Margaret also enjoyed gardening and flowers, especially orchids, and was an avid reader on a wide variety of topics. But championing worthwhile missions was in her soul. She was an animal and nature lover and took pride in supporting many organizations that fought for the rights of protecting both. For over two decades she helped fund a ranch in Texas that works with abused horses. She quietly supported beneficial programs and projects too numerous to list. At her core, Margaret consistently delighted in helping those in need while always shunning attention for doing so.
Her favorite musician Leonard Cohen wrote, “There is a crack in everything, that’s how the light gets in.” Parkinson’s may have been the crack, but Margaret simply allowed it to spread more of her extraordinary light into the world to positively affect a myriad of people.
Ever optimistic, Margaret remained deeply involved in the work of The Parkinson Alliance. She continued to be passionate in finding ways to improve quality of life and in research that would ultimately find a cure for Parkinson’s disease. She was in regular communication with doctors and researchers throughout the country, including an over two decade relationship with Dr Brian Harris Kopell, who is now the Director of the Center for Neuromodulation at Mount Sinai Health System in NYC. “She has always been an inspiration through her own personal courage in the face of Parkinson’ disease. More impressively, she proved how one person’s unwavering dedication can leave a legacy of healing for others.”

[DATA TO EXAMINE]
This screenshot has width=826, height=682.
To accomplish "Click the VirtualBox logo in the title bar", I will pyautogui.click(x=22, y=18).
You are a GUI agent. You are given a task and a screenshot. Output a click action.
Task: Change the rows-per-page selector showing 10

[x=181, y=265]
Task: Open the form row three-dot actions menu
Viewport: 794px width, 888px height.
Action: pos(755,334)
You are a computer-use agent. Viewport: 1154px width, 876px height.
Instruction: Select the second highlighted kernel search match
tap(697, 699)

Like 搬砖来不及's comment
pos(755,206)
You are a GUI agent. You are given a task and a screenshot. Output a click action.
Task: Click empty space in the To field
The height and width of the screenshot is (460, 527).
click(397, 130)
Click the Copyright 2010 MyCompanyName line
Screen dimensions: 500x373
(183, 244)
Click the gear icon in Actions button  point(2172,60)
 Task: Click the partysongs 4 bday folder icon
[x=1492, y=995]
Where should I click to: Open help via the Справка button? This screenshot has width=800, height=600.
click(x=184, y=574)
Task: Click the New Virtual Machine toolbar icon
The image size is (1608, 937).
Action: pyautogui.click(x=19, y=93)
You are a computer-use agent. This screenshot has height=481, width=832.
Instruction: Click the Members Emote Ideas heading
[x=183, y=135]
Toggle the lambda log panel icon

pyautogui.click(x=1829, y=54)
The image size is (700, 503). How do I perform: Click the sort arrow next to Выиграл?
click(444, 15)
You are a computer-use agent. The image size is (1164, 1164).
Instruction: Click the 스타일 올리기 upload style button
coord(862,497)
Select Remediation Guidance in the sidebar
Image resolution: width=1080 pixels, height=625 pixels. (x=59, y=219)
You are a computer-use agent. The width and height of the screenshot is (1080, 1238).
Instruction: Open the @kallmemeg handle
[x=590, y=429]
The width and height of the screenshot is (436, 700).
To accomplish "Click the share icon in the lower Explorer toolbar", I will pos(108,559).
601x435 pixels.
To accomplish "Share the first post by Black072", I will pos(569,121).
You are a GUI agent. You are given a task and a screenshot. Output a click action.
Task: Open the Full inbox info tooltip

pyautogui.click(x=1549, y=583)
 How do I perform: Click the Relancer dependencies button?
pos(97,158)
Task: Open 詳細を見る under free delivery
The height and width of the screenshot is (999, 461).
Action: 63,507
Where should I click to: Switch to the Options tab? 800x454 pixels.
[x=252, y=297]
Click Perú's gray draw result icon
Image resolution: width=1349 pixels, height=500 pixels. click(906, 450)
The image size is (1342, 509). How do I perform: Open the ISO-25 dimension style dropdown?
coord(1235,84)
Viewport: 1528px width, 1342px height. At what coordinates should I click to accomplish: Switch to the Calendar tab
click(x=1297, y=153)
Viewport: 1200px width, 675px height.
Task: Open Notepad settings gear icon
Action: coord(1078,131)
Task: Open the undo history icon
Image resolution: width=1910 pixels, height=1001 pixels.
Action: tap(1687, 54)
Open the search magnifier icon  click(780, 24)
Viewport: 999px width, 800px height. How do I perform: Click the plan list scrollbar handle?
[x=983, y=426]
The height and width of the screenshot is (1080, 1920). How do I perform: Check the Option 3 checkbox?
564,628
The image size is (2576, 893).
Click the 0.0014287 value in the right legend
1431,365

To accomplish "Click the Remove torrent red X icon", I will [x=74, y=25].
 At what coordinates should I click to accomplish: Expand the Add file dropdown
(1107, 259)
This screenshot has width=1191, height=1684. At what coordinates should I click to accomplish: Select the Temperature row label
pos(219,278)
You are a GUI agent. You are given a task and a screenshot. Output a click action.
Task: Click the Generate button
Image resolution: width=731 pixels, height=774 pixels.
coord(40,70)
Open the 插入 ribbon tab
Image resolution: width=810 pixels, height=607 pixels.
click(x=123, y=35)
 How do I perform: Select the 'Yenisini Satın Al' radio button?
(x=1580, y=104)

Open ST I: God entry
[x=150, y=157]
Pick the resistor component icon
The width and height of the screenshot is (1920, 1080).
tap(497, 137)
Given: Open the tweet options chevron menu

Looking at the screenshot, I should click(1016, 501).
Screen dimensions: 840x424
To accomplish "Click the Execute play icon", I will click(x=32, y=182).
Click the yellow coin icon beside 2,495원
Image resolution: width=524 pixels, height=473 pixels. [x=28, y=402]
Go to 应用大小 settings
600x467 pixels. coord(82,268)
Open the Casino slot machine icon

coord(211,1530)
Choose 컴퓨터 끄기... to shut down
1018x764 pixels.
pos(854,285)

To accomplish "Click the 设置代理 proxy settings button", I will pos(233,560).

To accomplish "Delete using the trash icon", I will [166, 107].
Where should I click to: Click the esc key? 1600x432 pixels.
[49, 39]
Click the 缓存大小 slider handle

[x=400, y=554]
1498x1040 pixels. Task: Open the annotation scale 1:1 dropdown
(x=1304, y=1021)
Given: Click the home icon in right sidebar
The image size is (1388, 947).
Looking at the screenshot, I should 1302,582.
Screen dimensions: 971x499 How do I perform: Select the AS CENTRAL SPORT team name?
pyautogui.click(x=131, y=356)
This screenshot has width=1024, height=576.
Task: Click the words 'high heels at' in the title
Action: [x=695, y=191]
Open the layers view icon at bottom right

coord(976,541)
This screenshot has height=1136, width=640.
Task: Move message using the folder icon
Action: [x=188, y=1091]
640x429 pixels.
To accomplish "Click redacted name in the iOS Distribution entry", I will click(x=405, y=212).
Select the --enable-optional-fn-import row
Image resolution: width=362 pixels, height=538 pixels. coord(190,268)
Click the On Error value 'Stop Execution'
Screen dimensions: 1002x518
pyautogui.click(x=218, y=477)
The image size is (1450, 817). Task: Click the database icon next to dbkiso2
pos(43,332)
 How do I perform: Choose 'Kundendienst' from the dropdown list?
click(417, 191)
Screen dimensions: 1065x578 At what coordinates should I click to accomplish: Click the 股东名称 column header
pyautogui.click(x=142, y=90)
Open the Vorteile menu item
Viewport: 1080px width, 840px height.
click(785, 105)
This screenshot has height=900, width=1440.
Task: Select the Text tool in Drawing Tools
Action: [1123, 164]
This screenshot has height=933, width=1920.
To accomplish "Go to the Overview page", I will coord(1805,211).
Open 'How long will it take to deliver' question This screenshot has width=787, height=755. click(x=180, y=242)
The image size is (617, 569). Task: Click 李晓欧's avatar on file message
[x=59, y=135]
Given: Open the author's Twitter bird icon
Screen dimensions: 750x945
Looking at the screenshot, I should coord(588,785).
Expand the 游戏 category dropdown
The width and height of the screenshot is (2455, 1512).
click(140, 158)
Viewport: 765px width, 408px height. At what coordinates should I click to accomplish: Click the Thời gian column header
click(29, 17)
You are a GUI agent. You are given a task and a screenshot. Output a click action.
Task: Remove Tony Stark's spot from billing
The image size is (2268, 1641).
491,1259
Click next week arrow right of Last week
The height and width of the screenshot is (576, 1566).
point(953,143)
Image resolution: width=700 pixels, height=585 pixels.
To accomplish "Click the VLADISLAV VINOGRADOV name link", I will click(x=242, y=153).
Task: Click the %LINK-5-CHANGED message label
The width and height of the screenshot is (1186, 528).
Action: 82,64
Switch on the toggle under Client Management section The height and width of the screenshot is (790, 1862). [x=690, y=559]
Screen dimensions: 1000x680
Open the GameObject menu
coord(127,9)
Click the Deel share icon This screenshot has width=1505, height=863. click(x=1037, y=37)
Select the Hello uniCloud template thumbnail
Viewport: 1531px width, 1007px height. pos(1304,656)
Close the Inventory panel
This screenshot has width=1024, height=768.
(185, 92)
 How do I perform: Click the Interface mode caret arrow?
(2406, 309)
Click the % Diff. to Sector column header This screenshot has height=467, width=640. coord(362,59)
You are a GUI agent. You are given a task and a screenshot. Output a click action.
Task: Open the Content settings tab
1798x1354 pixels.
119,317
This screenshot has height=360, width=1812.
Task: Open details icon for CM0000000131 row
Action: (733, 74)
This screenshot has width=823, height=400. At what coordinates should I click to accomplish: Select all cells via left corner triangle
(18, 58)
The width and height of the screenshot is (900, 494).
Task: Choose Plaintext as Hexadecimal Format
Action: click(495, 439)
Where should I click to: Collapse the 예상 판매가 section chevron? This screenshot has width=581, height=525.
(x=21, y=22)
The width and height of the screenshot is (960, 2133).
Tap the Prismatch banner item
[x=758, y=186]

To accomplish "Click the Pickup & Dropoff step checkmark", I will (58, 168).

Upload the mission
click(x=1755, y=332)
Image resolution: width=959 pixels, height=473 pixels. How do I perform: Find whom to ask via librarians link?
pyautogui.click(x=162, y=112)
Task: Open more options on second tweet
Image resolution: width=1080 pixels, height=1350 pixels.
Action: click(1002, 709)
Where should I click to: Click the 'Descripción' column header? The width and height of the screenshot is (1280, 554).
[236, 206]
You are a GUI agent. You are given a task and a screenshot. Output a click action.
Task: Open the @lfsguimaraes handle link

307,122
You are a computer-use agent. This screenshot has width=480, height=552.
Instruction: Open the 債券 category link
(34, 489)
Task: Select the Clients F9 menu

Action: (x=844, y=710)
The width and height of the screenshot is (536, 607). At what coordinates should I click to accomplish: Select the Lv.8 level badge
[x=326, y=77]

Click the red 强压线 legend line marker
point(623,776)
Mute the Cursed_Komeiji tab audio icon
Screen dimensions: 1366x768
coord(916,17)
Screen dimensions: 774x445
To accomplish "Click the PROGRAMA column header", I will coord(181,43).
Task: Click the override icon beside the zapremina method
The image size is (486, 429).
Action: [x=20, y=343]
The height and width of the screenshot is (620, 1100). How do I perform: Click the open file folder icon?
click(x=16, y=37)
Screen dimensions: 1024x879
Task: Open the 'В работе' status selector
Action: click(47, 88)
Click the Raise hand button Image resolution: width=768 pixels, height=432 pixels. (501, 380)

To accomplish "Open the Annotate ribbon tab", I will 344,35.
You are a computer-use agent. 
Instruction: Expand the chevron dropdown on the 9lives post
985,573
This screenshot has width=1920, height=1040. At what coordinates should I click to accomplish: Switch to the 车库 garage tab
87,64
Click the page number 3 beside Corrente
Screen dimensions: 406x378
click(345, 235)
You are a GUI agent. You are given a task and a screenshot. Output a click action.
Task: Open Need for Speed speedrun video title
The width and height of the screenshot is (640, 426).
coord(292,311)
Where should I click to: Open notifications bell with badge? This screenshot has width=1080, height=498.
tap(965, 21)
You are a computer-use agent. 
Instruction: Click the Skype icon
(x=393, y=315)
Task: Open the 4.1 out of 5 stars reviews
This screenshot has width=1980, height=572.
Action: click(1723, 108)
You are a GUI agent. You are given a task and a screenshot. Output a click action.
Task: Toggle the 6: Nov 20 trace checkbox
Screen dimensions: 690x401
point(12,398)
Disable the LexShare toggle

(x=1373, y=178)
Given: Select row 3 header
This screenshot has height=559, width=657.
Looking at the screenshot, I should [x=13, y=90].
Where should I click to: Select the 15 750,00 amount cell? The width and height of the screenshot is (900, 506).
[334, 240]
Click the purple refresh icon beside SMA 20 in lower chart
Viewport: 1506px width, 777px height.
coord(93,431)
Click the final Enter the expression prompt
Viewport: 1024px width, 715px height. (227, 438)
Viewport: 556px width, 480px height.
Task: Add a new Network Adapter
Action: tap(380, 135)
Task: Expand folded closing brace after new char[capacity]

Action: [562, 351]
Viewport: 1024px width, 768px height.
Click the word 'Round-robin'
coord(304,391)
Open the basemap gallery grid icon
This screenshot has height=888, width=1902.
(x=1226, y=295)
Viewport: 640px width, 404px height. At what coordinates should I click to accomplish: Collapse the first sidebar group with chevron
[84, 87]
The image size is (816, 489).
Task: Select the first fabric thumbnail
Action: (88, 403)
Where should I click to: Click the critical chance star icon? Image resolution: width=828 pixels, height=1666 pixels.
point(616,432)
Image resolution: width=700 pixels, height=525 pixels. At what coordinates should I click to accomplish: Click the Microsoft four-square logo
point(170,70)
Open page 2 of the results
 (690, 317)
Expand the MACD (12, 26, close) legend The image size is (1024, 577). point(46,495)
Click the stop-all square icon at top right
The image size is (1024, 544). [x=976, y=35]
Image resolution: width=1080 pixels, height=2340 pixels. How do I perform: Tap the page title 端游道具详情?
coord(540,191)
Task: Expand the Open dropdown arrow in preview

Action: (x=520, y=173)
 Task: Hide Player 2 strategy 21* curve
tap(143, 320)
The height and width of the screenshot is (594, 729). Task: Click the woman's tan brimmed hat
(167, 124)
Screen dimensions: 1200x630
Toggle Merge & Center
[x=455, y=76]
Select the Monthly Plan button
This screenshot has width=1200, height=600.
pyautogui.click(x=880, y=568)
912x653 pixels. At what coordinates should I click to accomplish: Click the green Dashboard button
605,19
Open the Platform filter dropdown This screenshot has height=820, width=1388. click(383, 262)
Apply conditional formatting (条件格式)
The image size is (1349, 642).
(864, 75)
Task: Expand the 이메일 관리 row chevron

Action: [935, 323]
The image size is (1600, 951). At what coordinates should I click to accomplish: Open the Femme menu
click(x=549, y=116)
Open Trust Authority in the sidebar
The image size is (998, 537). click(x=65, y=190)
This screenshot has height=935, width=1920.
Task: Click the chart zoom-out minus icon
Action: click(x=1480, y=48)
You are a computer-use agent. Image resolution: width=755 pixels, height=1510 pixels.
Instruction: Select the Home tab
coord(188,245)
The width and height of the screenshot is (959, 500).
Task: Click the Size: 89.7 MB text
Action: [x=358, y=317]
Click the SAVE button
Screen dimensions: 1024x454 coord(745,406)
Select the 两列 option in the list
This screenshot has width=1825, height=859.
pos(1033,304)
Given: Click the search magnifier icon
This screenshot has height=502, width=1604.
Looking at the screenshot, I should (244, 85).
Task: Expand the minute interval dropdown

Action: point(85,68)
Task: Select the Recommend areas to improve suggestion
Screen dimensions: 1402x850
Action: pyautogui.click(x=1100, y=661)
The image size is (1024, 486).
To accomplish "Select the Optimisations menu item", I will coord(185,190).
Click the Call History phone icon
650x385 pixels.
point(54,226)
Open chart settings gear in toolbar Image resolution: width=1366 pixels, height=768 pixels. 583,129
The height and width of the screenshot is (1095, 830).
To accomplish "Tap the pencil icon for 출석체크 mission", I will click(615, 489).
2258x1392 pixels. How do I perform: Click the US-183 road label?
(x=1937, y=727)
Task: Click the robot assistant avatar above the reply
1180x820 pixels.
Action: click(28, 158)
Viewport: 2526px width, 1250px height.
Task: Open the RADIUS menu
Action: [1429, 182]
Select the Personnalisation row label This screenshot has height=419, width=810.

[PROBLEM SET]
**a)** In the passage about Margaret, render this sentence in Spanish: "For over two decades she helped fund a ranch in Texas that works with abused horses."
**b)** Write the next part of the passage about Margaret, starting after its final sentence.

[TASK-BY-TASK OUTPUTS]
**a)** Durante más de dos décadas, ayudó a financiar un rancho en Texas que trabaja con caballos maltratados.

**b)**
Margaret was predeceased by her parents, Josef and Margit Ann Ujvary. Margaret is survived by her husband and partner of 57 years, Marty, their Coton de Tulear, Mumbo, and African Gray, Lori. She is also survived by her cousins, Michael Erdely and George Airday, and many friends who deeply love her.
In keeping with her wishes and generous spirit, Margaret’s body and brain were donated to the University of Pennsylvania for Parkinson’s research. There will be no funeral. We welcome you to honor Margaret and her passionate work. Memorial donations can be made to The Parkinson Alliance, Post Office Box 308, Kingston, NJ 08528 or online at parkinsonalliance.org in her memory.